EXCERPT TO READ:

>>>

Editor’s Note: JB+A is pleased to feature our friend and colleague William McMorran, Senior Partner and Planned Giving Consultant with Green Oak Consulting Group, which provides tailored planned giving solutions for nonprofit organizations, individuals and retirement communities. Bill believes donors, and the charities that they believe in, deserve a committed and trusted partner to create and support meaningful planned gifts. For more than two decades, Bill has provided fund development, endowment, planned giving and management services, including investment and administrative support, to charitable organizations. He is widely published expert and a featured speaker in planned giving and tax and health policy. Bill believes a donor’s goals and objectives are the most important part of the planned giving process. We’re happy to share some sage advice from Bill about end-of-year planned giving and tax strategies.
JB+A Guest Contributor
As we head into the final month of the calendar year, fundraisers know it’s not just a time to focus on holiday celebrations and gift lists: it’s a great time to look at recent revisions to the tax law and make sure donors are aware of what’s taking place, so they can make educated decisions.
Lower Tax Rates – Consider Your Withholding/Estimated Tax. The new tax law reduced the tax rates in each income tax bracket. This could be good or bad depending on your current bracket. You may actually find yourself in a higher bracket this year. The new law also increased the standard deduction, it may make a difference in whether you itemize or not.

<<<

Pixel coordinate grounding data
>>>

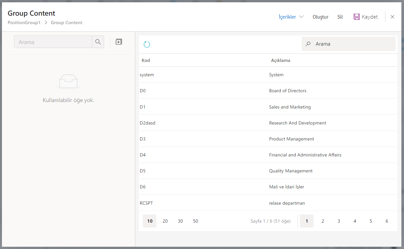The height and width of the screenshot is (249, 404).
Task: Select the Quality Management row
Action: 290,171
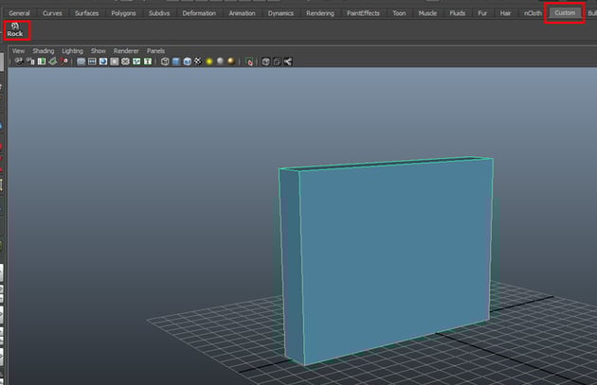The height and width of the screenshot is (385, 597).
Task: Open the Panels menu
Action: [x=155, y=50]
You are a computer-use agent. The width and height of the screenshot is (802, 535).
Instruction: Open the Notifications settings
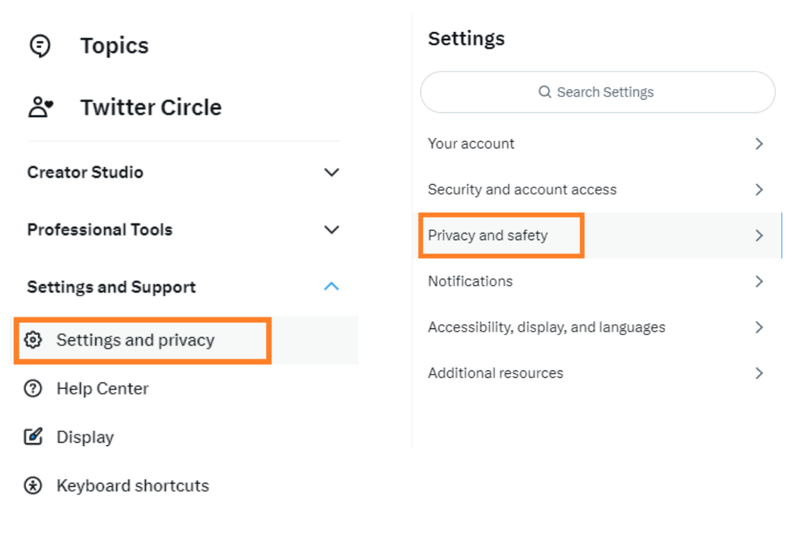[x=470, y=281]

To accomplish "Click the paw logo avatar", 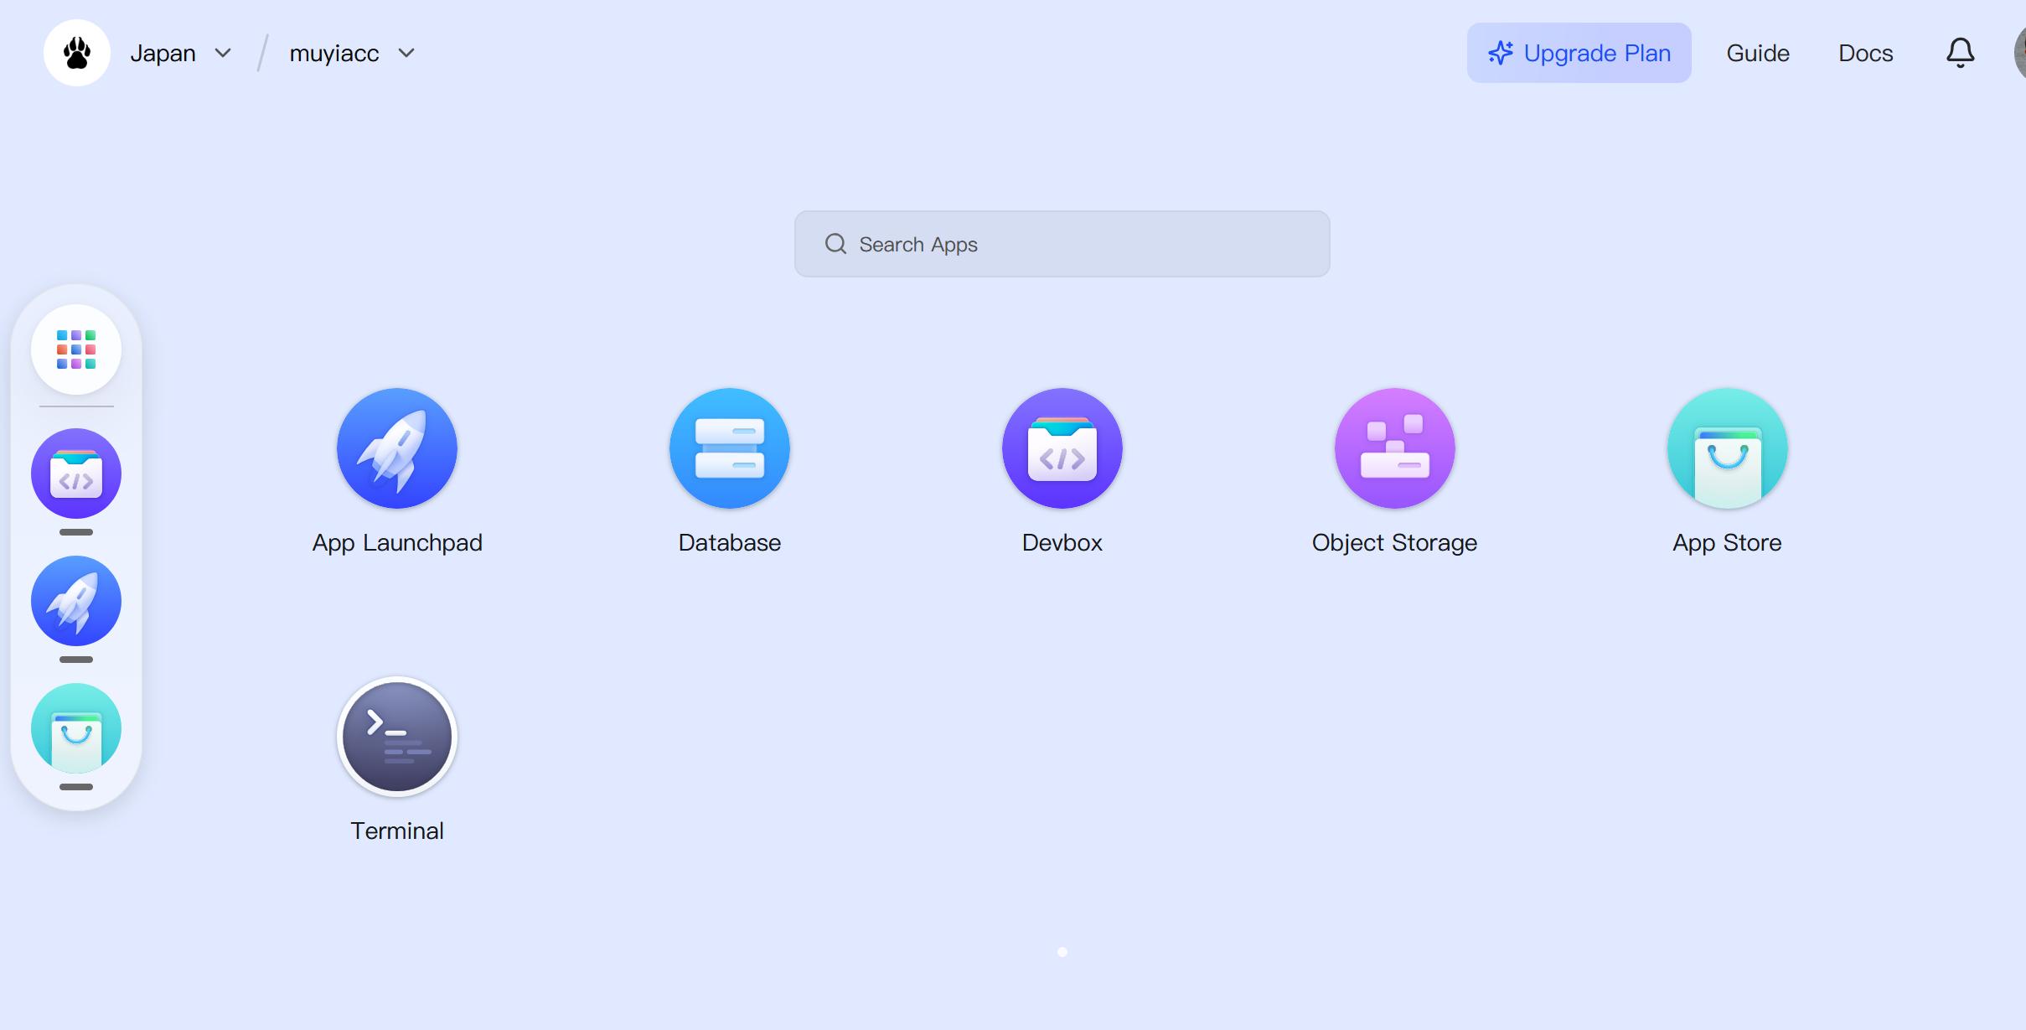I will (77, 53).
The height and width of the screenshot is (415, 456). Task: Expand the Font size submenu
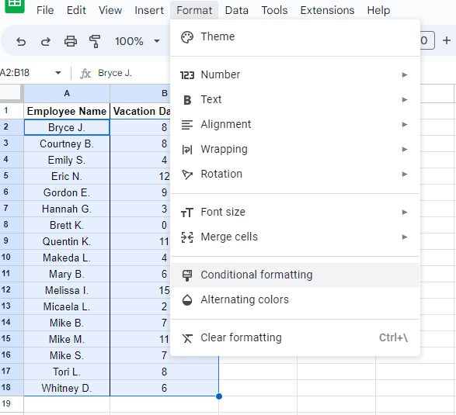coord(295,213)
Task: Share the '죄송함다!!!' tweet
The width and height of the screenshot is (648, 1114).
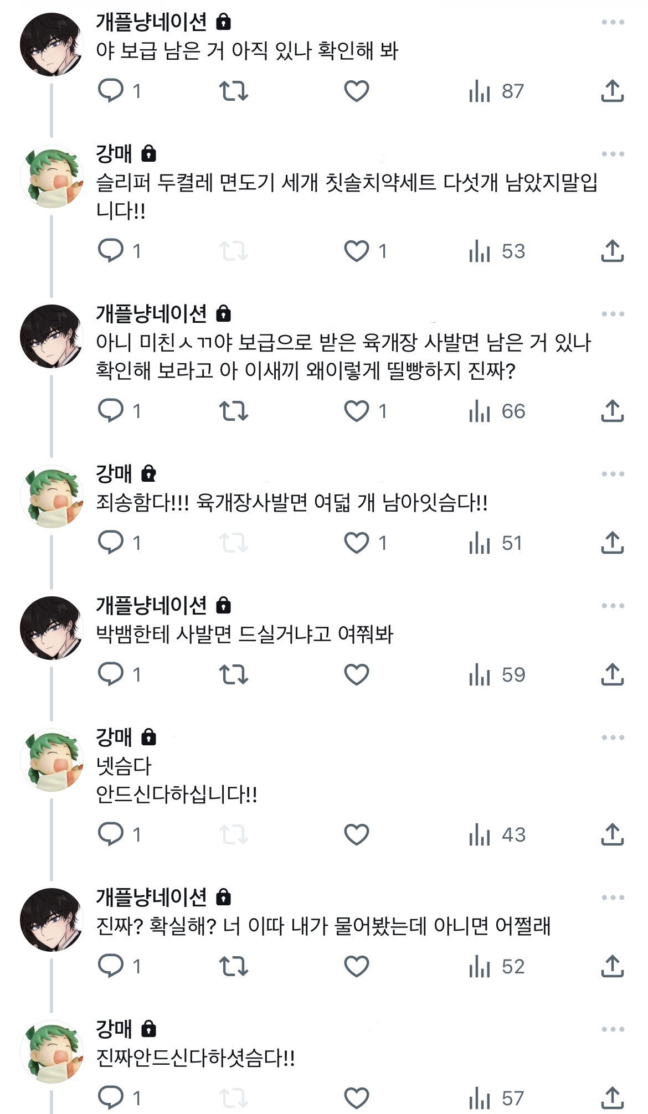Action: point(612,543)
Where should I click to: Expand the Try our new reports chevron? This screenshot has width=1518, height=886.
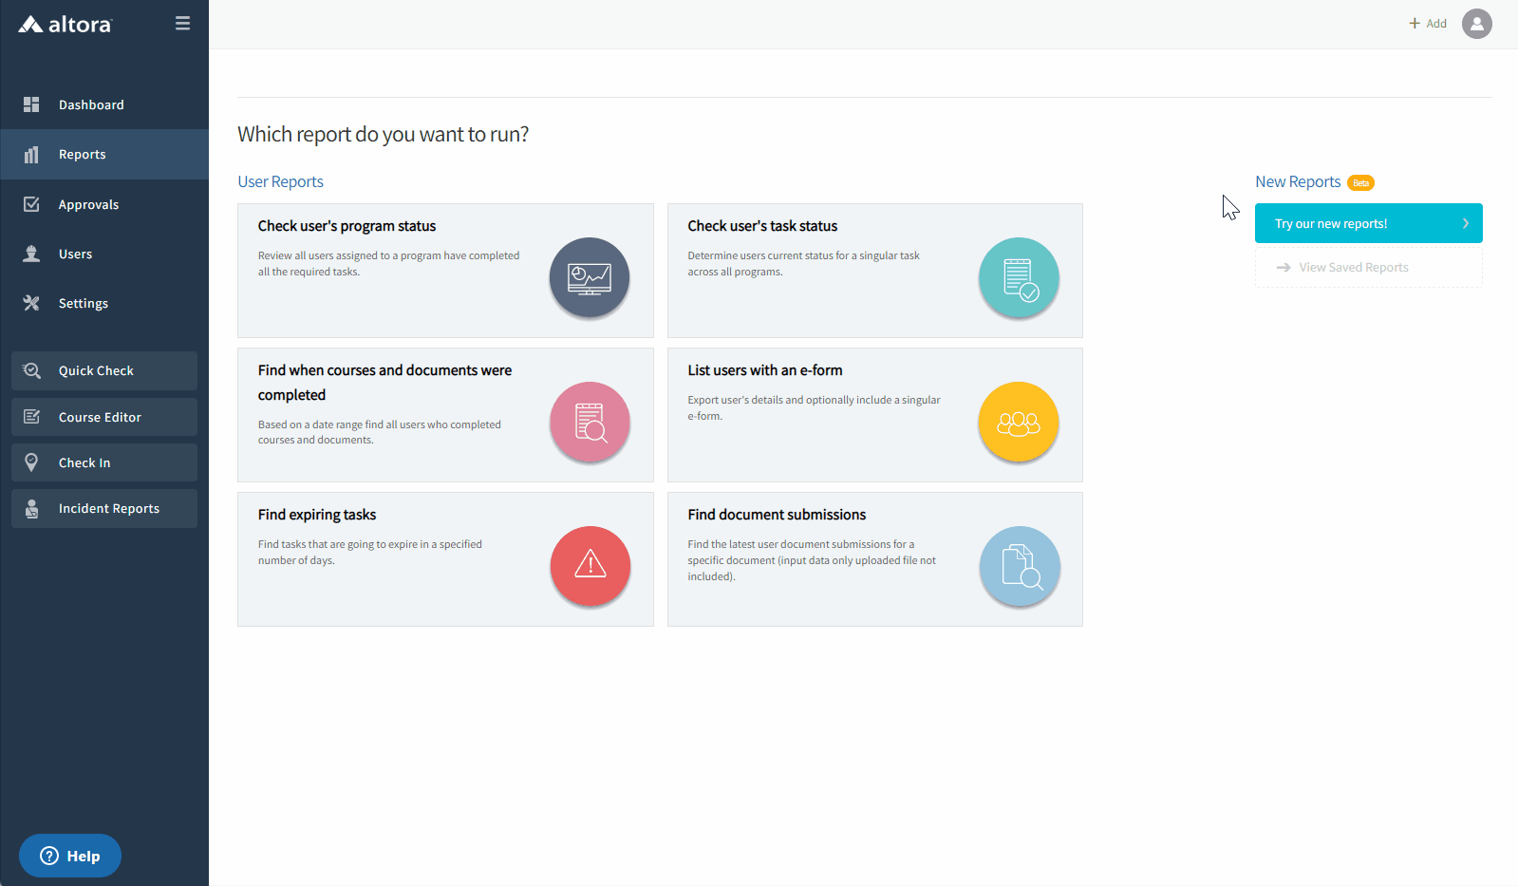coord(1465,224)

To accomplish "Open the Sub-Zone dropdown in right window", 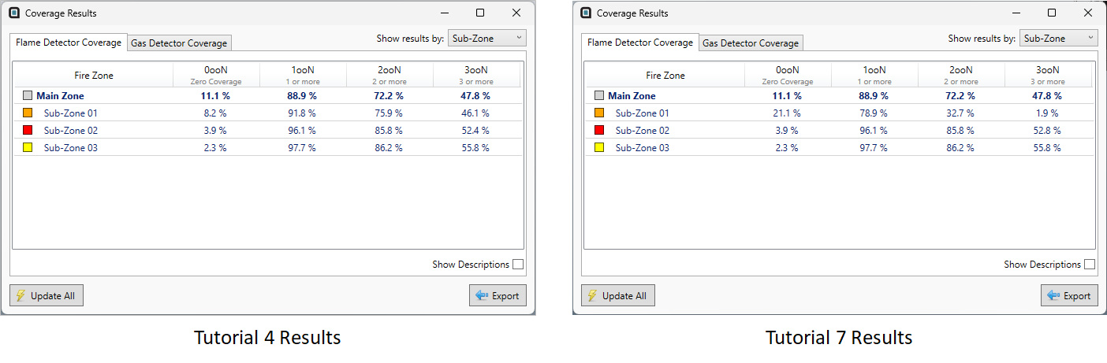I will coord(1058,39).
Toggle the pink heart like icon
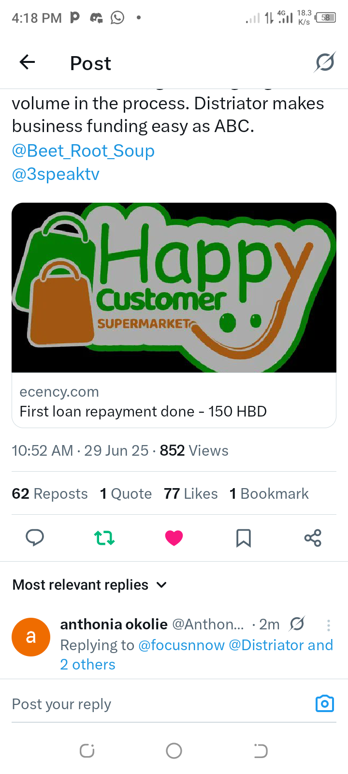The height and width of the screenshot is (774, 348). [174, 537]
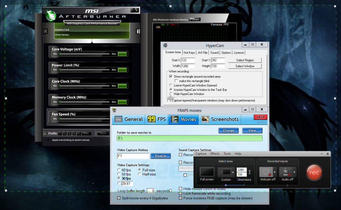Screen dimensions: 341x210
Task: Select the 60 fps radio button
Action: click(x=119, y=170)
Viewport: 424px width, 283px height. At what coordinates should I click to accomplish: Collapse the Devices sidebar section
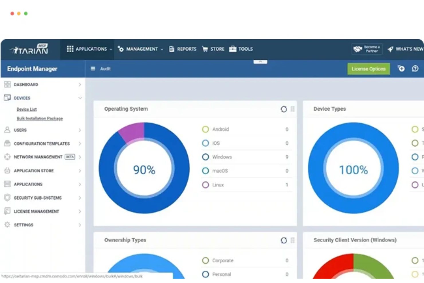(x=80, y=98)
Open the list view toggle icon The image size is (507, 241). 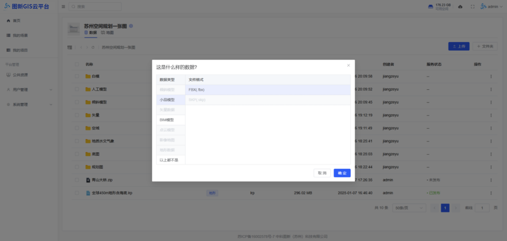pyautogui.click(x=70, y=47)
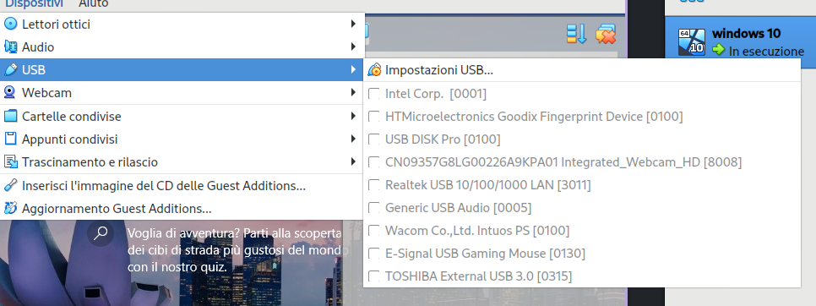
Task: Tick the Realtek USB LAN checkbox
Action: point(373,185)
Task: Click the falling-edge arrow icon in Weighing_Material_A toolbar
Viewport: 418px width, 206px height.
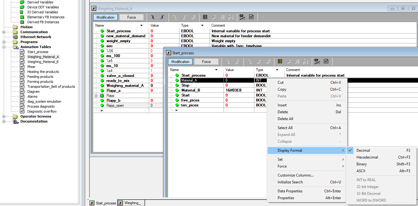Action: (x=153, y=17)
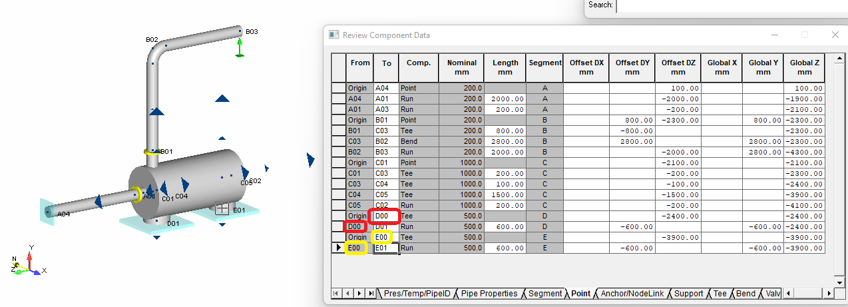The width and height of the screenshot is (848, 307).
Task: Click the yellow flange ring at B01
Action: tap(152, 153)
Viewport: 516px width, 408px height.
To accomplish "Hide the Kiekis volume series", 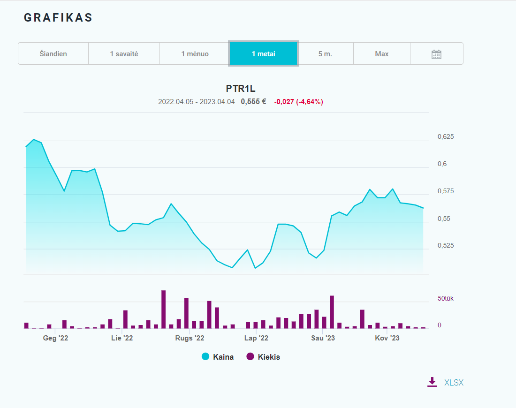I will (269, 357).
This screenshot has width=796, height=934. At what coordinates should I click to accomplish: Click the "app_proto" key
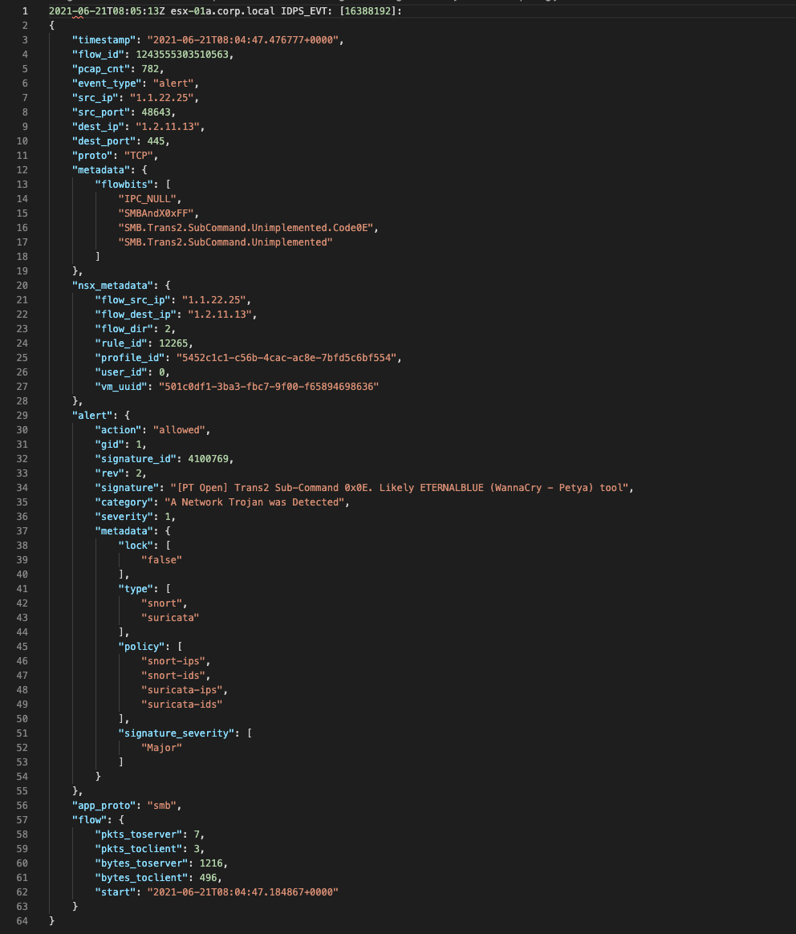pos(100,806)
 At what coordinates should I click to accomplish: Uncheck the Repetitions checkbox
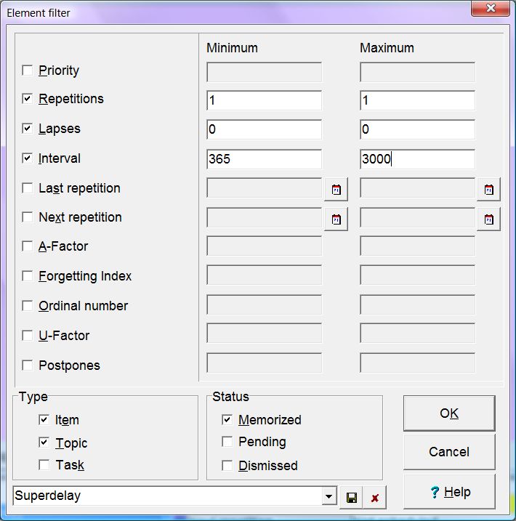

<<<

TASKS TO CARRY OUT:
A - Transcribe the planned giving article word for word, starting at the words "JB+A Guest Contributor" and ending after the words "itemize or not.".
B - According to the planned giving article, who does Green Oak Consulting Group provide tailored planned giving solutions for? List each one.

SOLUTIONS TO THE EXERCISE:
A -
JB+A Guest Contributor
As we head into the final month of the calendar year, fundraisers know it’s not just a time to focus on holiday celebrations and gift lists: it’s a great time to look at recent revisions to the tax law and make sure donors are aware of what’s taking place, so they can make educated decisions.
Lower Tax Rates – Consider Your Withholding/Estimated Tax. The new tax law reduced the tax rates in each income tax bracket. This could be good or bad depending on your current bracket. You may actually find yourself in a higher bracket this year. The new law also increased the standard deduction, it may make a difference in whether you itemize or not.

B -
- nonprofit organizations
- individuals
- retirement communities